- [The task]:
Give the data again in full. Keep every line the same.

------

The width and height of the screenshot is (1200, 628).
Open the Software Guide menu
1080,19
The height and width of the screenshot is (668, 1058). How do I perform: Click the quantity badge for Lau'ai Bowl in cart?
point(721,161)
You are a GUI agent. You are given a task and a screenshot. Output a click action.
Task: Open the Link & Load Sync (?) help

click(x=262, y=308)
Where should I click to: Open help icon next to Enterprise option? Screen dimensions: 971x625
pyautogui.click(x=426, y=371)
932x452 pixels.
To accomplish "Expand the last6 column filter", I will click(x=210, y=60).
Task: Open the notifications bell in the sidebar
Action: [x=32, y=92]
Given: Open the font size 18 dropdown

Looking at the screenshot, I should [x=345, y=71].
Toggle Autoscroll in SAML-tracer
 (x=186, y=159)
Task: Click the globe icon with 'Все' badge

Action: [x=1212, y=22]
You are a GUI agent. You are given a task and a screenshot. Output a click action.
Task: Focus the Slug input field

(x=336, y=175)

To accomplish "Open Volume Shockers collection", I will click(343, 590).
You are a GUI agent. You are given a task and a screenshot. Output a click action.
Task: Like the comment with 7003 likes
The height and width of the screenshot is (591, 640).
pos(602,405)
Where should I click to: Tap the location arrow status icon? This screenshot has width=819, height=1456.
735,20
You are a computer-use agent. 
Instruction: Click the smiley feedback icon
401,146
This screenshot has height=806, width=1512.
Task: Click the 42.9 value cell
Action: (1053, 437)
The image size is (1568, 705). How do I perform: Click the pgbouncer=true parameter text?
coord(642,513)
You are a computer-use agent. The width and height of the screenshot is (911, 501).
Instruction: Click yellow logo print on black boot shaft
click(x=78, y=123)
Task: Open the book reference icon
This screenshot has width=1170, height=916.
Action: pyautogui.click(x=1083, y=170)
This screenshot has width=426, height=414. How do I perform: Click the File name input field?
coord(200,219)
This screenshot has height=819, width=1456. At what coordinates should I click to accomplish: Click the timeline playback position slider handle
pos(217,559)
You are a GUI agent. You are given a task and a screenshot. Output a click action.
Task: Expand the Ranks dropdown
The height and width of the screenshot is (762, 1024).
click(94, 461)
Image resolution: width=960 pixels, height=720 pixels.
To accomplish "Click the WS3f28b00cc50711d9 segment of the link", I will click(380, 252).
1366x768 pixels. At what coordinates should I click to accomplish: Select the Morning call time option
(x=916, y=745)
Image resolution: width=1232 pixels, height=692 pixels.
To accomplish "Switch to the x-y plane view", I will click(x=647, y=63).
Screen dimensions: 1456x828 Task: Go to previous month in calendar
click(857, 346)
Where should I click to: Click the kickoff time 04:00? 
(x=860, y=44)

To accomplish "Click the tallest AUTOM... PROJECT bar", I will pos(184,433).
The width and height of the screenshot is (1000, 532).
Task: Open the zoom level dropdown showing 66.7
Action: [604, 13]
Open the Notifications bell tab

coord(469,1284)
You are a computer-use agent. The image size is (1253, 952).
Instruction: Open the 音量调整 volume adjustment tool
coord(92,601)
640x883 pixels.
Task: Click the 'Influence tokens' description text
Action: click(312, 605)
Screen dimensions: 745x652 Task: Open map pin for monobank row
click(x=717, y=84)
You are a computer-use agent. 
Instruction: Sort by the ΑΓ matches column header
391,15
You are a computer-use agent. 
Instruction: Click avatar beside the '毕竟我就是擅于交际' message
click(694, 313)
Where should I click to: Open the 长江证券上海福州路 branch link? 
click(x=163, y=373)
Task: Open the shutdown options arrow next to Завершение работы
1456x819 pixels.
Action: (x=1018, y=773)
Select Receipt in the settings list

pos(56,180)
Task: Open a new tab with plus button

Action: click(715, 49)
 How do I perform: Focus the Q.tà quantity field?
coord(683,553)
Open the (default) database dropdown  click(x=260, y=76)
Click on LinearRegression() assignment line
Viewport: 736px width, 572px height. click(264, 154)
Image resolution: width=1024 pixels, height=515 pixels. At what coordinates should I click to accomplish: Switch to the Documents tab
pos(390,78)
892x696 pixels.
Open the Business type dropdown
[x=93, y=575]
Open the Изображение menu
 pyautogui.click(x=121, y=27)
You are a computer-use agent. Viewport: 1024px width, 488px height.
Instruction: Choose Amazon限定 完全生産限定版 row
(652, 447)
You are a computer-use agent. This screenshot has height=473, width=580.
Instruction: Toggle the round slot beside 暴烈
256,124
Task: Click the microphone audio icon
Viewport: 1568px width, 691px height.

------

- [Result of this task]:
The width and height of the screenshot is (1200, 628).
Open the Software Guide menu
1080,19
The height and width of the screenshot is (668, 1058). How do I perform: Click the quantity badge for Lau'ai Bowl in cart?
point(721,161)
You are a GUI agent. You are given a task and a screenshot. Output a click action.
Task: Open the Link & Load Sync (?) help

click(x=262, y=308)
Where should I click to: Open help icon next to Enterprise option? Screen dimensions: 971x625
pyautogui.click(x=426, y=371)
932x452 pixels.
To accomplish "Expand the last6 column filter", I will click(x=210, y=60).
Task: Open the notifications bell in the sidebar
Action: [x=32, y=92]
Given: Open the font size 18 dropdown

Looking at the screenshot, I should [x=345, y=71].
Toggle Autoscroll in SAML-tracer
 (x=186, y=159)
Task: Click the globe icon with 'Все' badge

Action: [x=1212, y=22]
You are a GUI agent. You are given a task and a screenshot. Output a click action.
Task: Focus the Slug input field

(x=336, y=175)

To accomplish "Open Volume Shockers collection", I will click(343, 590).
You are a GUI agent. You are given a task and a screenshot. Output a click action.
Task: Like the comment with 7003 likes
The height and width of the screenshot is (591, 640).
pos(602,405)
Where should I click to: Tap the location arrow status icon? This screenshot has width=819, height=1456.
735,20
You are a computer-use agent. 
Instruction: Click the smiley feedback icon
401,146
This screenshot has height=806, width=1512.
Task: Click the 42.9 value cell
Action: (1053, 437)
The image size is (1568, 705). How do I perform: Click the pgbouncer=true parameter text?
coord(642,513)
You are a computer-use agent. The width and height of the screenshot is (911, 501).
Instruction: Click yellow logo print on black boot shaft
click(x=78, y=123)
Task: Open the book reference icon
This screenshot has width=1170, height=916.
Action: pyautogui.click(x=1083, y=170)
This screenshot has width=426, height=414. How do I perform: Click the File name input field?
coord(200,219)
This screenshot has height=819, width=1456. At what coordinates should I click to accomplish: Click the timeline playback position slider handle
pos(217,559)
You are a GUI agent. You are given a task and a screenshot. Output a click action.
Task: Expand the Ranks dropdown
The height and width of the screenshot is (762, 1024).
click(94, 461)
Image resolution: width=960 pixels, height=720 pixels.
To accomplish "Click the WS3f28b00cc50711d9 segment of the link", I will click(380, 252).
1366x768 pixels. At what coordinates should I click to accomplish: Select the Morning call time option
(x=916, y=745)
Image resolution: width=1232 pixels, height=692 pixels.
To accomplish "Switch to the x-y plane view", I will click(x=647, y=63).
Screen dimensions: 1456x828 Task: Go to previous month in calendar
click(857, 346)
Where should I click to: Click the kickoff time 04:00? 
(x=860, y=44)

To accomplish "Click the tallest AUTOM... PROJECT bar", I will pos(184,433).
The width and height of the screenshot is (1000, 532).
Task: Open the zoom level dropdown showing 66.7
Action: [604, 13]
Open the Notifications bell tab

coord(469,1284)
You are a computer-use agent. The image size is (1253, 952).
Instruction: Open the 音量调整 volume adjustment tool
coord(92,601)
640x883 pixels.
Task: Click the 'Influence tokens' description text
Action: click(312, 605)
Screen dimensions: 745x652 Task: Open map pin for monobank row
click(x=717, y=84)
You are a computer-use agent. 
Instruction: Sort by the ΑΓ matches column header
391,15
You are a computer-use agent. 
Instruction: Click avatar beside the '毕竟我就是擅于交际' message
click(694, 313)
Where should I click to: Open the 长江证券上海福州路 branch link? 
click(x=163, y=373)
Task: Open the shutdown options arrow next to Завершение работы
1456x819 pixels.
Action: (x=1018, y=773)
Select Receipt in the settings list

pos(56,180)
Task: Open a new tab with plus button

Action: click(715, 49)
 How do I perform: Focus the Q.tà quantity field?
coord(683,553)
Open the (default) database dropdown  click(x=260, y=76)
Click on LinearRegression() assignment line
Viewport: 736px width, 572px height. click(264, 154)
Image resolution: width=1024 pixels, height=515 pixels. At what coordinates should I click to accomplish: Switch to the Documents tab
pos(390,78)
892x696 pixels.
Open the Business type dropdown
[x=93, y=575]
Open the Изображение menu
 pyautogui.click(x=121, y=27)
You are a computer-use agent. Viewport: 1024px width, 488px height.
Instruction: Choose Amazon限定 完全生産限定版 row
(652, 447)
You are a computer-use agent. This screenshot has height=473, width=580.
Instruction: Toggle the round slot beside 暴烈
256,124
Task: Click the microphone audio icon
Viewport: 1568px width, 691px height.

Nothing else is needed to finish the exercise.